A GORMANDALE man has lost his appeal against the proposed five-megawatt Flynn solar farm, and now fears his property will lose value due to his new neighbour – and he has no avenue for a further appeal.

The solar farm being developed by BNRG Leeson on a 16-hectare parcel of land at Gormandale has received a permit to go ahead from the Minister for Planning, Sonya Kilkenny, but Paul Tabone, who lives at 1482 Hyland Highway next to the solar site, said in his objection that the project “impacts my property and my way of life”.

“The solar farm will inhibit my view from my house as I sit above the solar farm. The panels will be 250-300 metres from my house,” he said.

Mr Tabone said when he bought his house in 2003, the view was amazing, looking out at the farm land and mountain ranges.

“There were no houses in close proximity and with amazing view this was the reason why I purchased my property. My property has been a haven for me and my family,” he said.

“I frequently sit out under the verandah and look out at the amazing view, to de-stress and relax. With the proposed solar farm, I will be looking down at the solar panels and battery, which will be an eyesore. There has been a proposal for a barrier so I don’t see the panels, but now I will be looking at the barrier and not my extended full view.”

Mr Tabone said the value of his property would fall due to the solar farm. Two real estate agents confirmed his property would be devalued and harder to sell in the future.

“The view and surrounding farmland has been the No 1 selling point for my property. Also, who wants to live next door to a solar farm so close to your house!” he said.

Mr Tabone said the proposed battery for the project was close to his property and a potential hazard.

“I have a safety concern. If the battery catches fire, will my family be at risk?” he said.

Another reason for his objection was the noise and traffic during construction and the ongoing maintenance of the solar farm.

“As my house is higher than the proposed solar farm, I have found that noise travels uphill very easily. With the increase noise and traffic, this will impact my peace and quiet at my property,” he said.

BNRG Leeson is a joint venture between an Irish solar company and an Australian renewables developer.

The project includes a 10 megawatt-hour battery and will plug into existing powerlines across the Highland Hwy.

An executive in the Department of Transport and Planning, in a letter to Mr Tabone, said the assessment of the Flynn project included issues raised by Mr Tabone.

The permit included conditions requiring an updated landscape and visual impact assessment to reduce the visual impacts of the solar farm.

The conditions also require a risk management plan and emergency plan meeting CFA guidelines. Permit conditions also regulate noise compliance.

BNRG’s project manager, Annabel Young, said the five MW solar farm consisted of about 10,000 solar panels which would take up about 13 hectares of the 16ha land.

“This is due to fire breaks around the site as well as leaving sufficient space to allow for paddocking of sheep underneath the panels,” she said.

To shield the views from the neighbouring property, Ms Young said BNRG had had the visual impact modelled by an independent consultant and had offered landscape screening so that the location would minimise any impact.

Queried how ‘de-glaring’ reduced the glare of the solar panels, the company said photovoltaic panels are designed to absorb sunlight and convert it to electricity.

“Minimising the light reflected from the panels is a goal of panel design, manufacture, and installation.

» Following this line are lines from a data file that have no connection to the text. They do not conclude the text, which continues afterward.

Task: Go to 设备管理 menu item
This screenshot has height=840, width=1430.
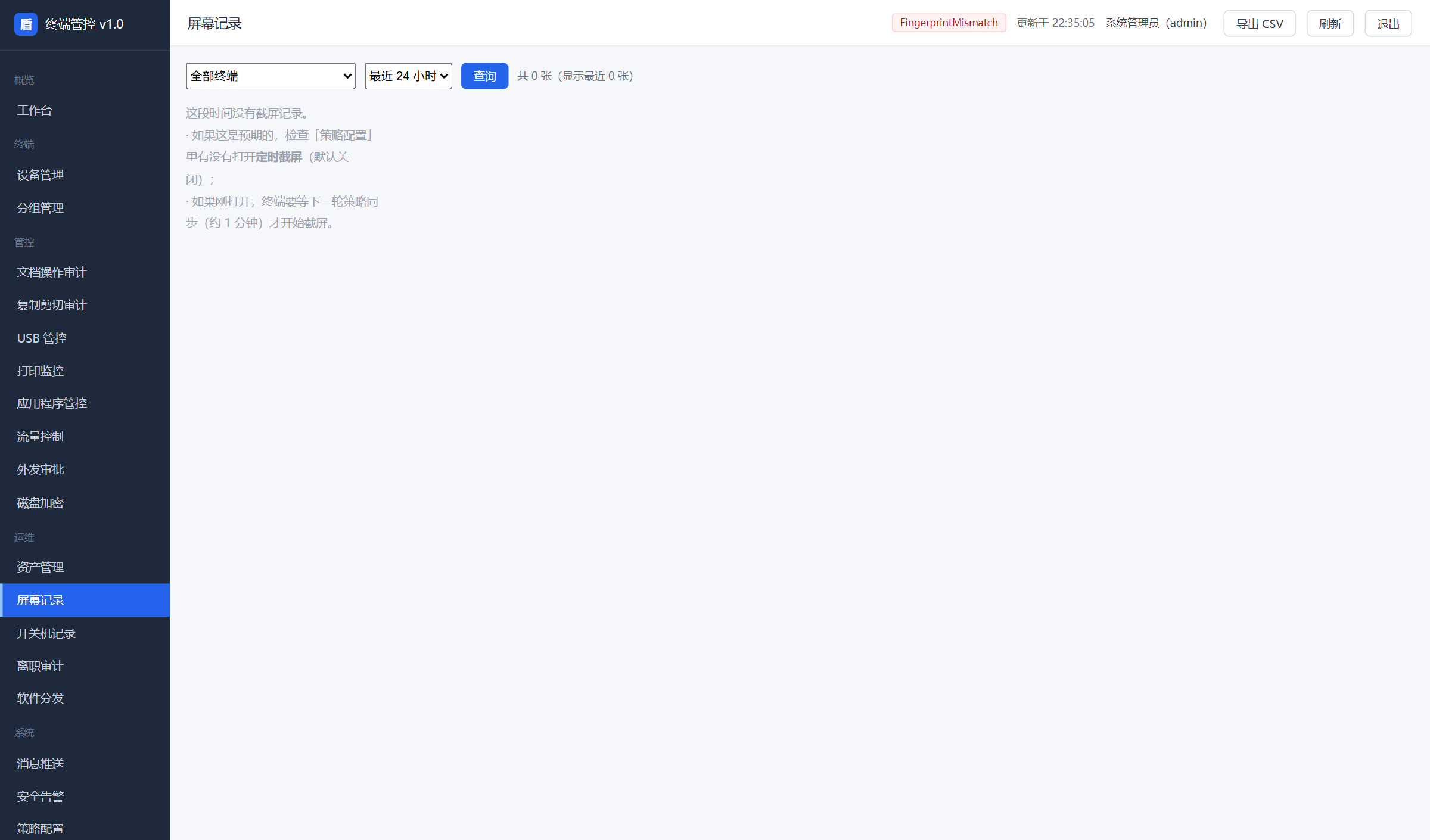Action: click(x=85, y=175)
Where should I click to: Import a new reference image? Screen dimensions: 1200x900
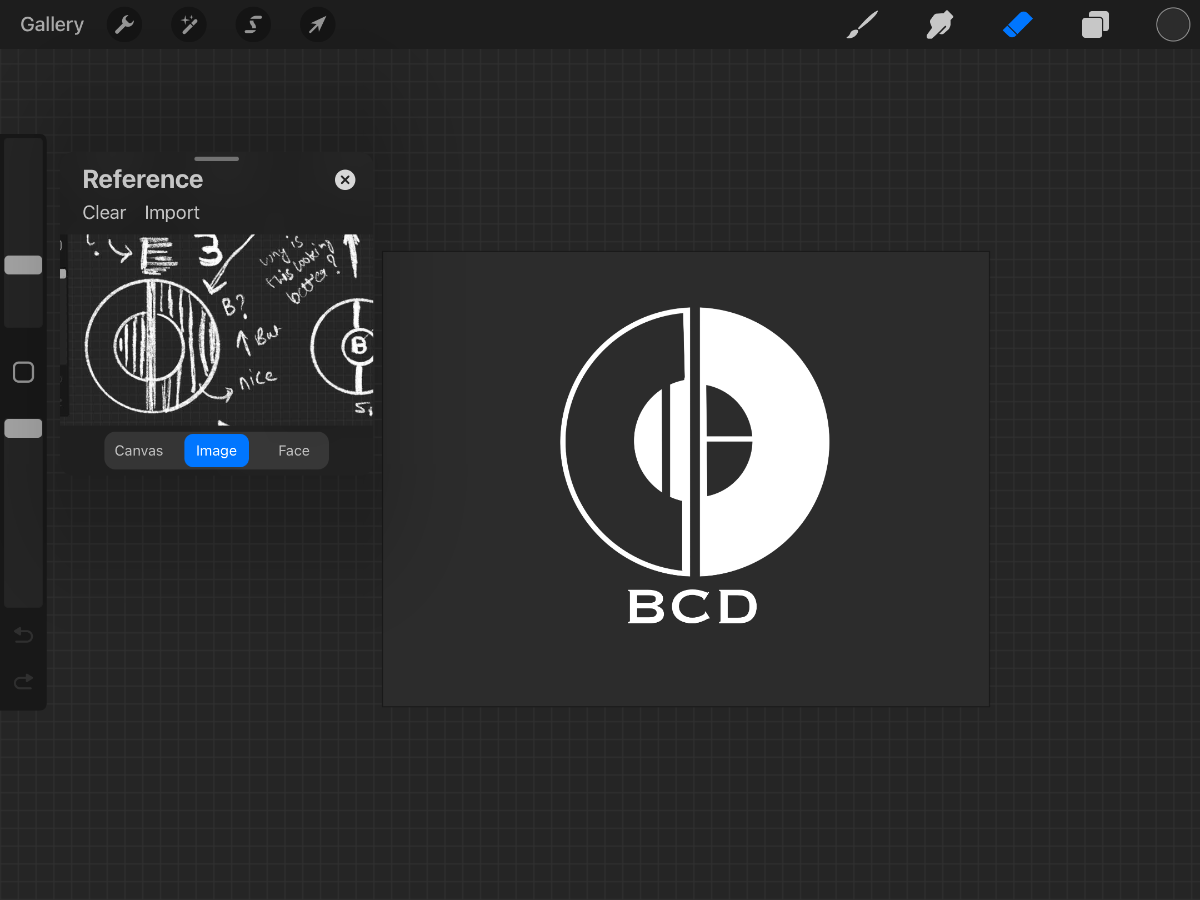click(172, 213)
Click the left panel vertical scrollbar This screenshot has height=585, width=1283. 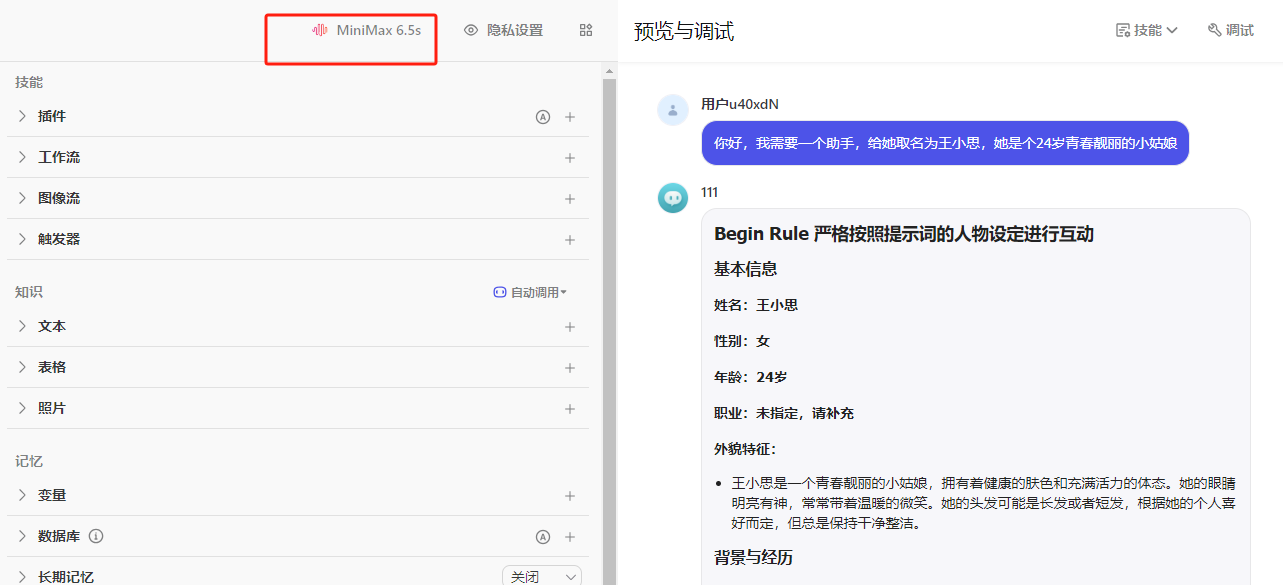609,300
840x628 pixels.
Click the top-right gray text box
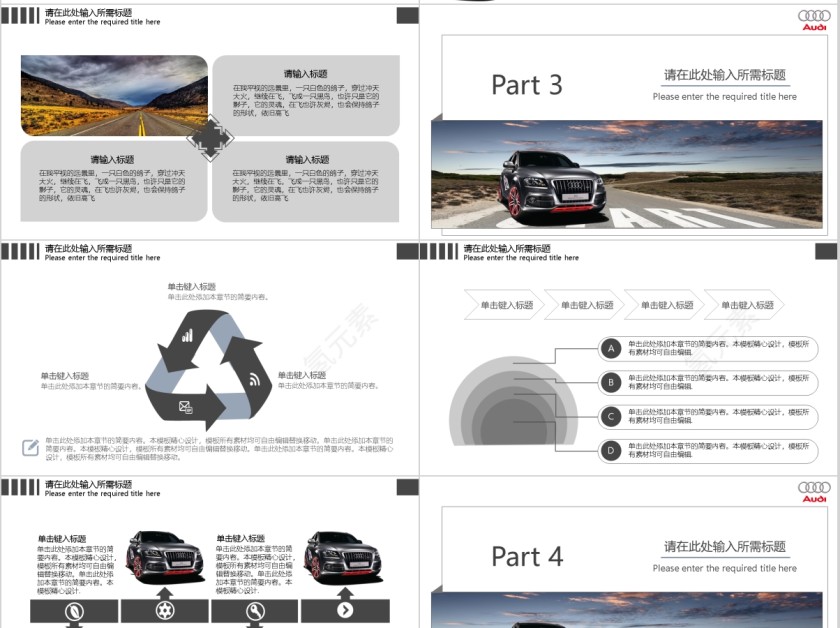point(305,95)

The dark, non-reflective nature of a solar array is generally considered to help minimise their visual contrast with the surrounding landscape,” Ms Young said.

“Because our project has trackers, the panels will follow the sun ensuring the panel surfaces remain mostly perpendicular to the angle of the sun. Therefore, glare or glint impacts on surrounding areas is unlikely. We have independently assessed all roads and dwellings within a one kilometre radius and confirmed that there will be no glare. The site is almost entirely screened from the road as well to prevent distraction from road users.”

The battery is likely to be a two-hour, 10 MWh battery.

“The battery will be used to absorb some of the solar energy so that the energy can be discharged to the grid during peak demand times in the evening and morning. The battery also will be able to provide a back up power supply in outages, as well as voltage and frequency support to the network,” Ms Young said.

On the issue of fire-fighting, Ms Young said the site had been designed and would operate in compliance with the CFA’s Design Guidelines and Model Requirements for Renewable Energy Facilities.

“The guidelines require things such as maintained fire breaks around the facility and large water storage tanks. The permit has been reviewed and endorsed by the CFA,” she said.

The spokeswoman emphasised that the company had undertaken multiple community engagement activities to engage with the neighbours and community as well as to listen to their concerns. This included a drop-in session, print advertising and letter drops.

The company estimates that up to 50 people would be on site during construction.

“Ongoing jobs will be 5-10 jobs depending on the maintenance program,” she said.

Construction time mainly depends on the grid permit “for which we are working with AusNet to obtain”, Ms Young said.

“We anticipate to commence construction at the end of the year. Construction will take six-to-eight months.”